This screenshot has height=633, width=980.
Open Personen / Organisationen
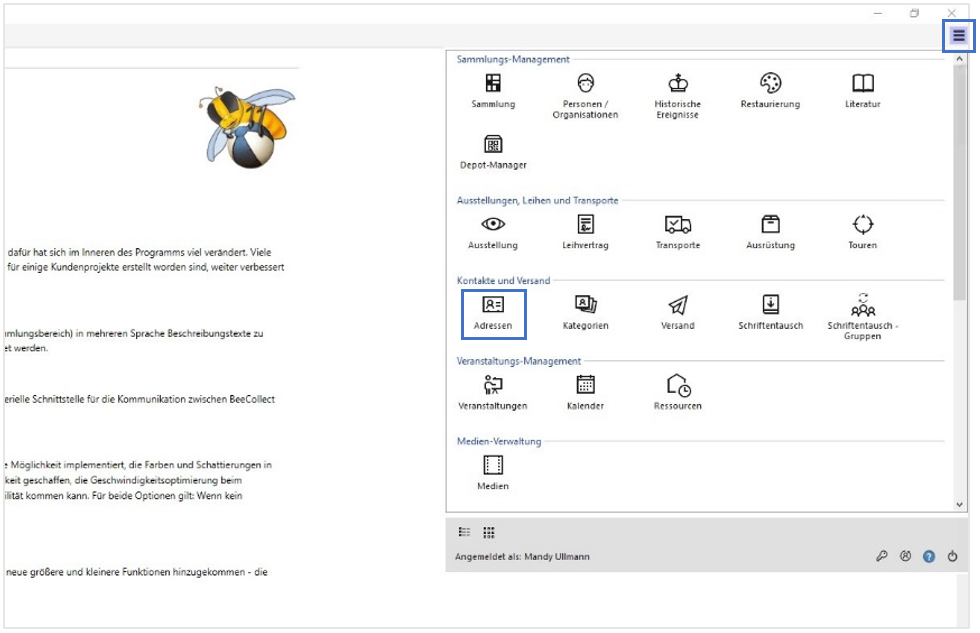click(x=585, y=90)
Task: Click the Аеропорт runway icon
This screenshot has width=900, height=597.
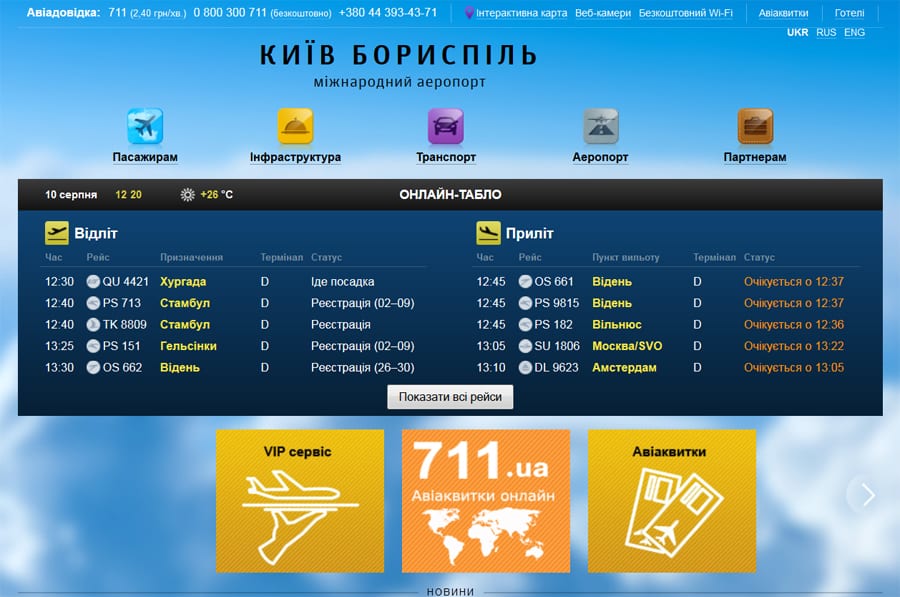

····················

## STATED GOAL
Reproduce each line of the records above verbatim, omitting the pictures.

## SOLUTION TO THIS TASK
This screenshot has height=633, width=980.
Open Personen / Organisationen
click(x=585, y=90)
Task: Click the Аеропорт runway icon
This screenshot has width=900, height=597.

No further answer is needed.